▶ Required work
Reproduce each entry below verbatim.

····················

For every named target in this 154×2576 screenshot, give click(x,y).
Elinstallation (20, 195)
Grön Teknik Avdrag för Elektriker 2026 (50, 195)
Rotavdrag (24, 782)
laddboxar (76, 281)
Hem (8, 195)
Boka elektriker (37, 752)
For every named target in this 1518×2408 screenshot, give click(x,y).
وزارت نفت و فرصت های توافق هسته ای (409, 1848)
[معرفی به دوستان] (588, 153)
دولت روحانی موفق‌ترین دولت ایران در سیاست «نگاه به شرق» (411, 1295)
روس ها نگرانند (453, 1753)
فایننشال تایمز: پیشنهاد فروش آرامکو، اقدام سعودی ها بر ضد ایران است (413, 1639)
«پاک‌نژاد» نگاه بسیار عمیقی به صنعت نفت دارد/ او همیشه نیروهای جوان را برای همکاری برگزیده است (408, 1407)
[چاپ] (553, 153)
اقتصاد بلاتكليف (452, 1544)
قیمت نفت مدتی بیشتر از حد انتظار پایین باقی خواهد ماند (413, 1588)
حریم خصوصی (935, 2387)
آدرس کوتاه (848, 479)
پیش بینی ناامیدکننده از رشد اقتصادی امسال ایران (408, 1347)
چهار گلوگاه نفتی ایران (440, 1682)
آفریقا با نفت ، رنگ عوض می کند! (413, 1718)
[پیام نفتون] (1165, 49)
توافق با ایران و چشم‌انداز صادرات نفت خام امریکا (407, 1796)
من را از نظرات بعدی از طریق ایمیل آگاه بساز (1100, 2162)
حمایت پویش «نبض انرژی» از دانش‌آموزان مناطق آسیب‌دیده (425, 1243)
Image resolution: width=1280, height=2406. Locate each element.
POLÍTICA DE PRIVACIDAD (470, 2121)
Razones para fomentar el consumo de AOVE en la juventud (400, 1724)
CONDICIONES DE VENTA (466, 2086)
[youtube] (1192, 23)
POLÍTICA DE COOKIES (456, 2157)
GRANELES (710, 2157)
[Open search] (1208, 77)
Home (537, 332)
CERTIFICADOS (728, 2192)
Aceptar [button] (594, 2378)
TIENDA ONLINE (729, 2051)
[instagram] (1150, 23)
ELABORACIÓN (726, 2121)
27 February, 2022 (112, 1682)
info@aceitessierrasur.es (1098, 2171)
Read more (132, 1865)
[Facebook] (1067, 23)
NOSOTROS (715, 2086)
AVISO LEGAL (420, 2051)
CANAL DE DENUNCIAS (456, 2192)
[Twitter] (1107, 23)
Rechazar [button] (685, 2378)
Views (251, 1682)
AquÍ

····················

▶ Exercise response
For every named target in this 154×2576 screenshot, give click(x,y).
Elinstallation (20, 195)
Grön Teknik Avdrag för Elektriker 2026 (50, 195)
Rotavdrag (24, 782)
laddboxar (76, 281)
Hem (8, 195)
Boka elektriker (37, 752)
For every named target in this 1518×2408 screenshot, give click(x,y).
وزارت نفت و فرصت های توافق هسته ای (409, 1848)
[معرفی به دوستان] (588, 153)
دولت روحانی موفق‌ترین دولت ایران در سیاست «نگاه به شرق» (411, 1295)
روس ها نگرانند (453, 1753)
فایننشال تایمز: پیشنهاد فروش آرامکو، اقدام سعودی ها بر ضد ایران است (413, 1639)
«پاک‌نژاد» نگاه بسیار عمیقی به صنعت نفت دارد/ او همیشه نیروهای جوان را برای همکاری برگزیده است (408, 1407)
[چاپ] (553, 153)
اقتصاد بلاتكليف (452, 1544)
قیمت نفت مدتی بیشتر از حد انتظار پایین باقی خواهد ماند (413, 1588)
حریم خصوصی (935, 2387)
آدرس کوتاه (848, 479)
پیش بینی ناامیدکننده از رشد اقتصادی امسال ایران (408, 1347)
چهار گلوگاه نفتی ایران (440, 1682)
آفریقا با نفت ، رنگ عوض می کند! (413, 1718)
[پیام نفتون] (1165, 49)
توافق با ایران و چشم‌انداز صادرات نفت خام امریکا (407, 1796)
من را از نظرات بعدی از طریق ایمیل آگاه بساز (1100, 2162)
حمایت پویش «نبض انرژی» از دانش‌آموزان مناطق آسیب‌دیده (425, 1243)
Image resolution: width=1280, height=2406. Locate each element.
POLÍTICA DE PRIVACIDAD (470, 2121)
Razones para fomentar el consumo de AOVE en la juventud (400, 1724)
CONDICIONES DE VENTA (466, 2086)
[youtube] (1192, 23)
POLÍTICA DE COOKIES (456, 2157)
GRANELES (710, 2157)
[Open search] (1208, 77)
Home (537, 332)
CERTIFICADOS (728, 2192)
Aceptar [button] (594, 2378)
TIENDA ONLINE (729, 2051)
[instagram] (1150, 23)
ELABORACIÓN (726, 2121)
27 February, 2022 (112, 1682)
info@aceitessierrasur.es (1098, 2171)
Read more (132, 1865)
[Facebook] (1067, 23)
NOSOTROS (715, 2086)
AVISO LEGAL (420, 2051)
CANAL DE DENUNCIAS (456, 2192)
[Twitter] (1107, 23)
Rechazar [button] (685, 2378)
Views (251, 1682)
AquÍ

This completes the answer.